Purpose: Few studies have reported non-acute long-term morbidity rates in children with intestinal malrotation. The aim of this study was to investigate the rate of constipation in children undergoing Ladd's procedure for isolated intestinal malrotation. Methods: This retrospective study included children aged <15 years who underwent Ladd's procedure for intestinal malrotation between 2001 and 2016. Demographics, presence of volvulus perioperatively, need for bowel resection, short term (<30 days) and long-term complications, including mortality were recorded. Constipation was defined as treatment with laxatives at 1-year follow-up. Results: Of the 43 children included in the study, 49% were boys. The median age at surgery was 28 days (0-5, 293 days).

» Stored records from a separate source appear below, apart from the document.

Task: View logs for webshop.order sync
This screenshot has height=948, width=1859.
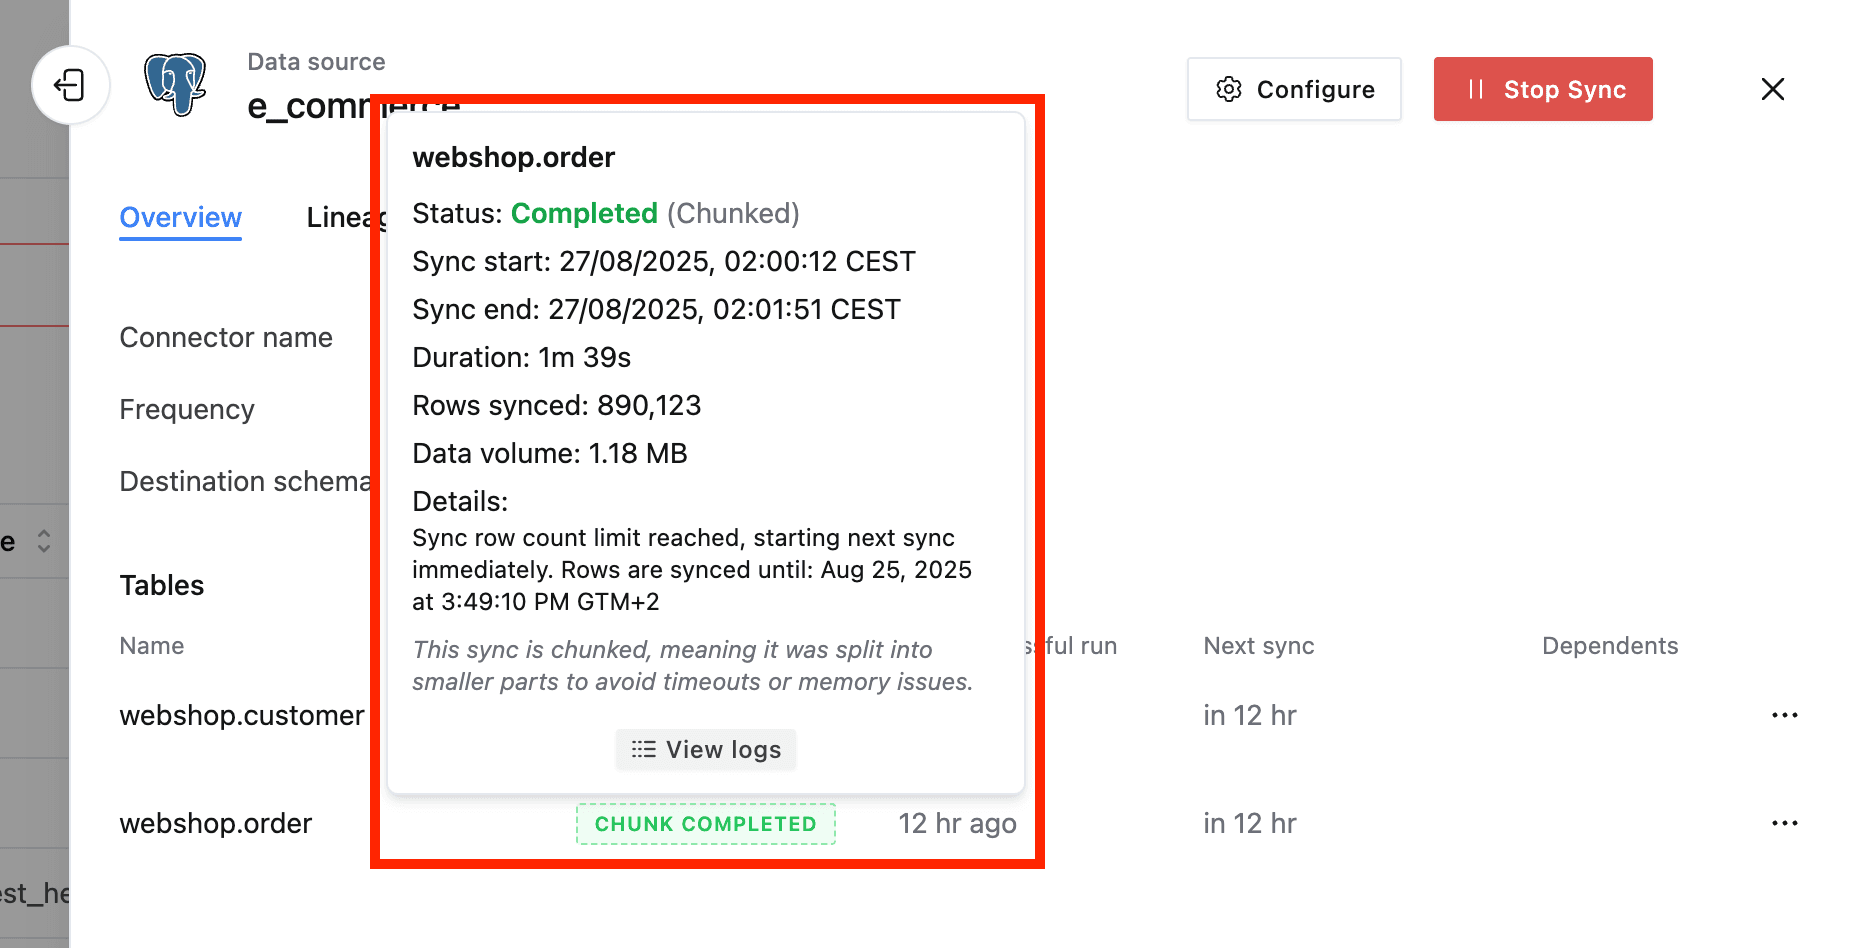Action: [706, 749]
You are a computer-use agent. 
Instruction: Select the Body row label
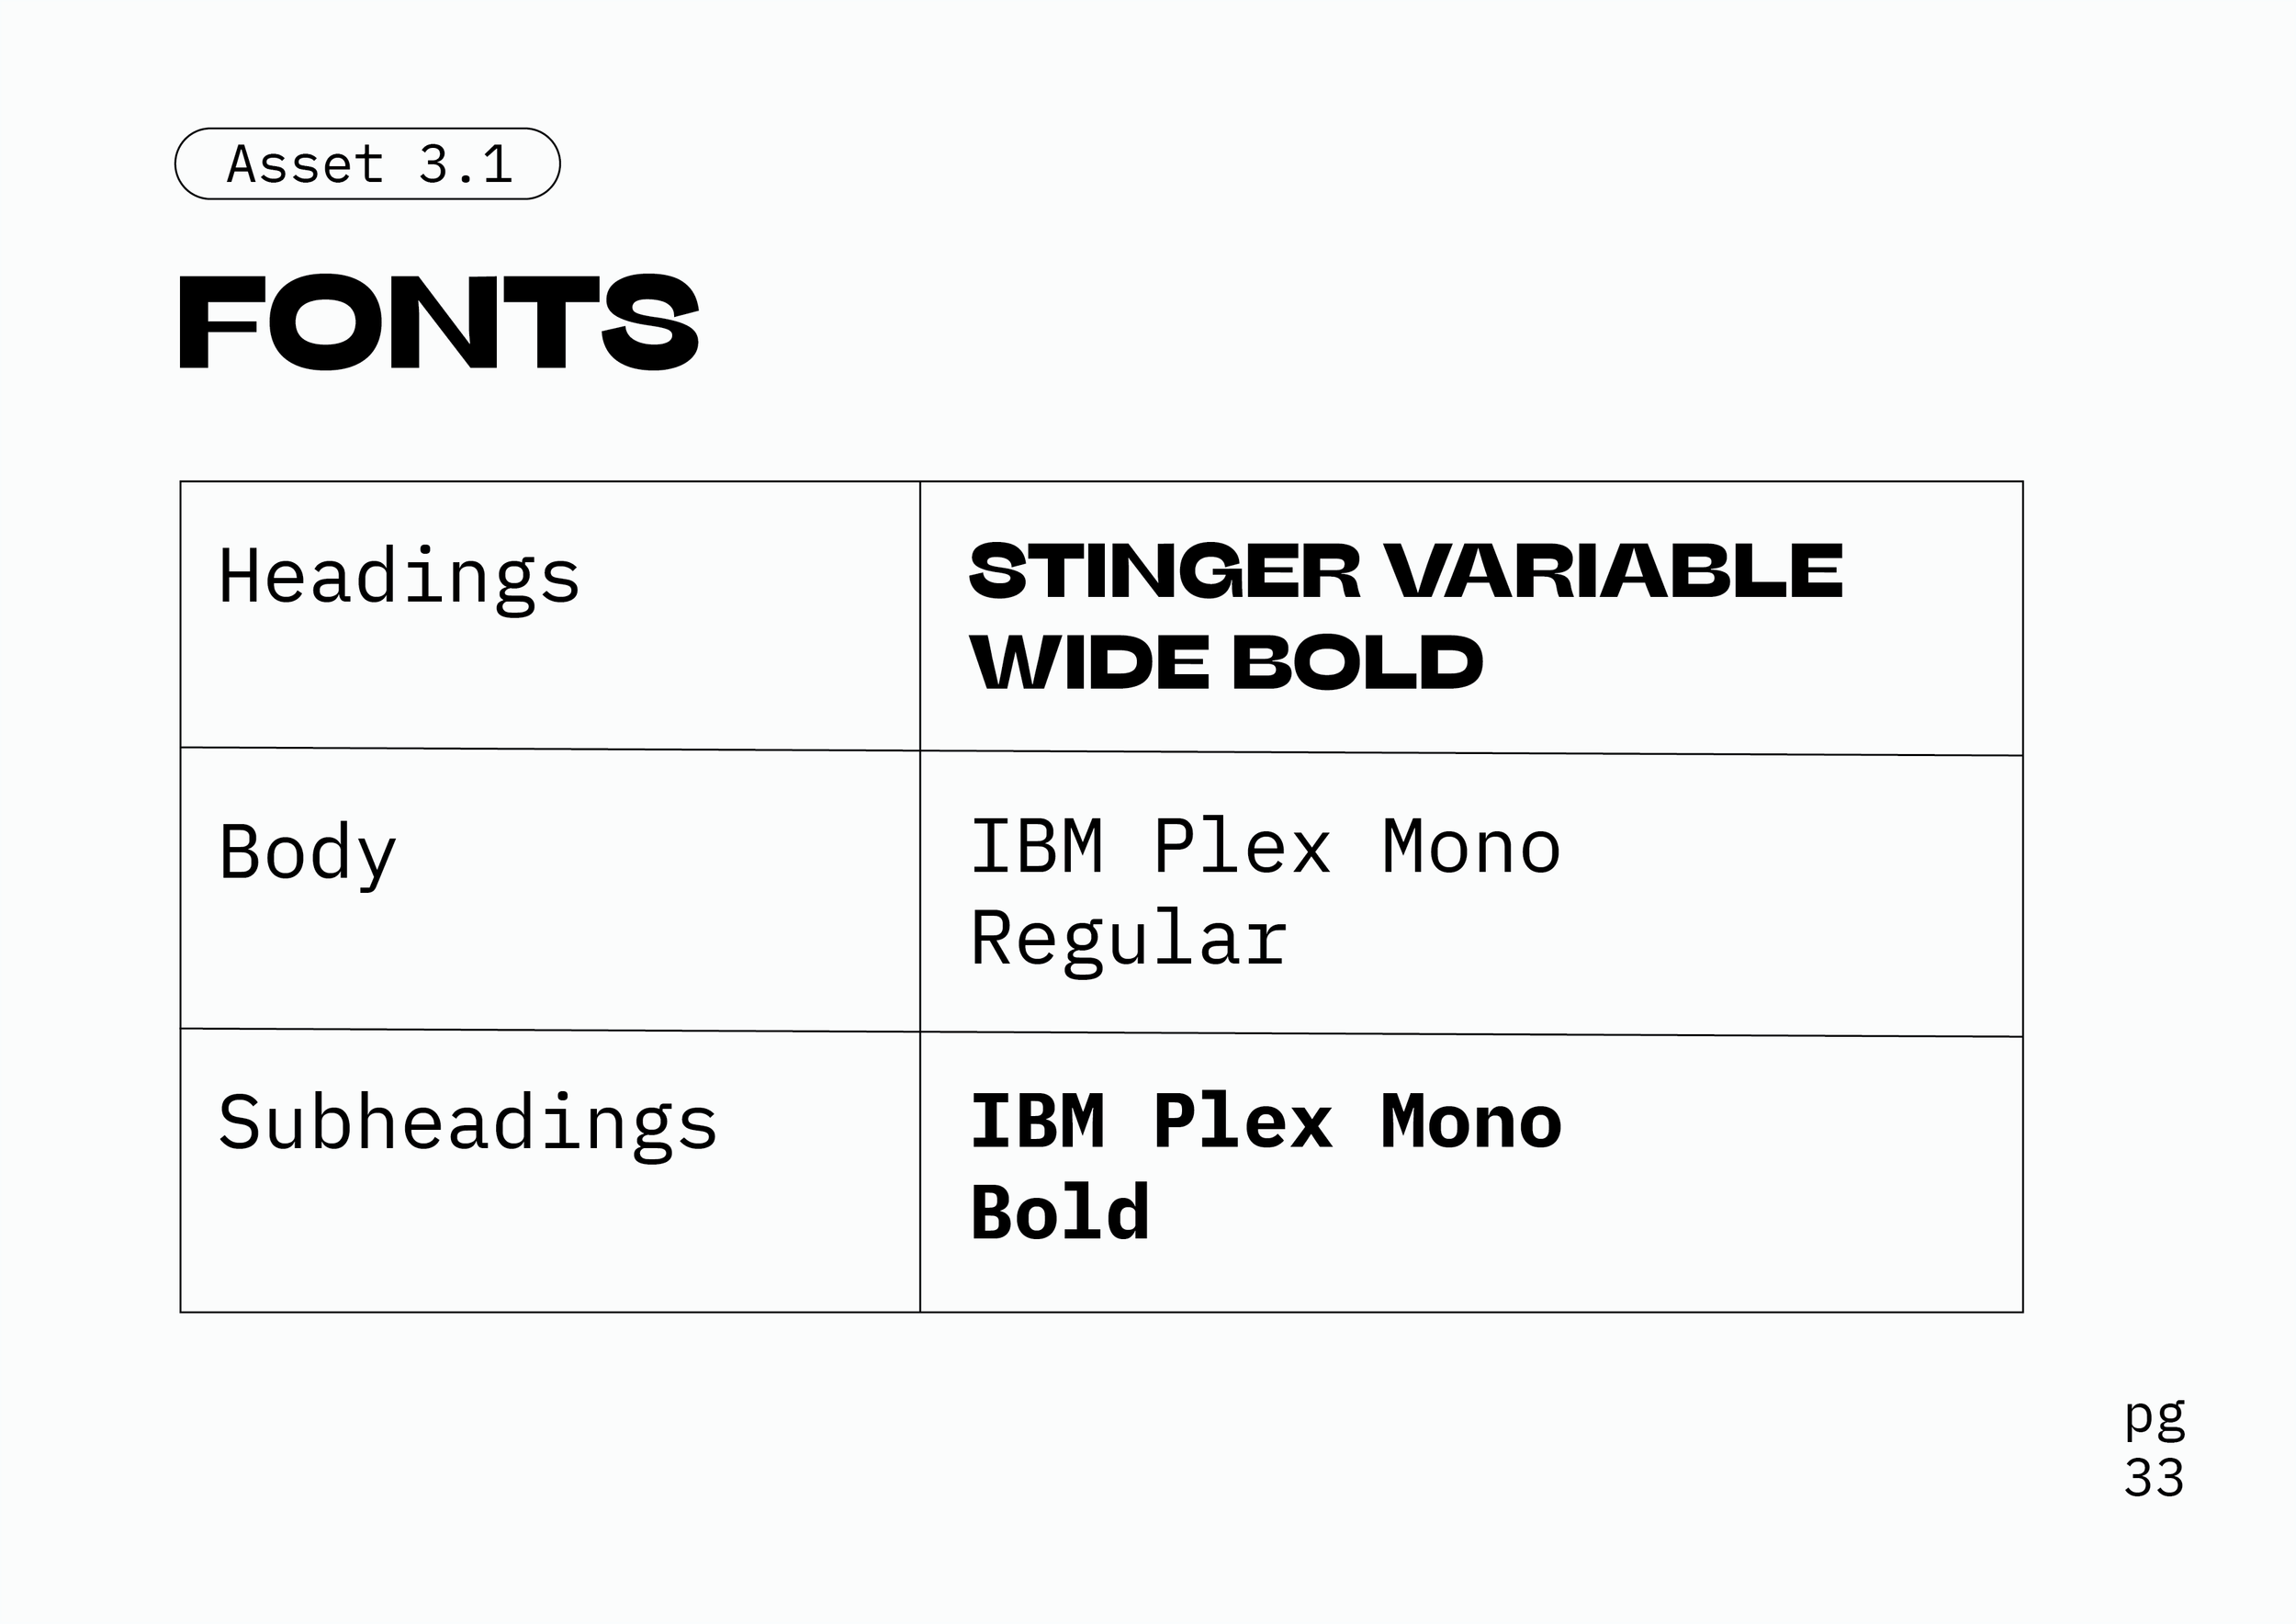[x=308, y=853]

Volvulus occurred in 26 children (60.5%), and bowel resection was required in 4 children (9.3%). Short-term complications categorized as grades II-V according to the Clavien-Dindo classification occurred in 13 children (30.2%). Of these, 5 children (11.6%) required re-operation. Constipation was observed in 9 children (23.7%) at the 1-year follow-up. No difference was observed in the rate of perioperative volvulus between children with and without constipation (44% vs. 65%, p=0.45). Excluding re-operations performed within 30 days after surgery, 3 children (6%) underwent surgery for intestinal obstruction during the study period. Conclusion: Many children undergoing Ladd's procedure require bowel management even at long-term follow-up, probably secondary to constipation. It is important to thoroughly evaluate bowel function at the time of follow-up to verify or exclude constipation, and if treatment of constipation is unsuccessful, these children require evaluation for dysmotility disorders and/or intestinal neuronal dysplasia.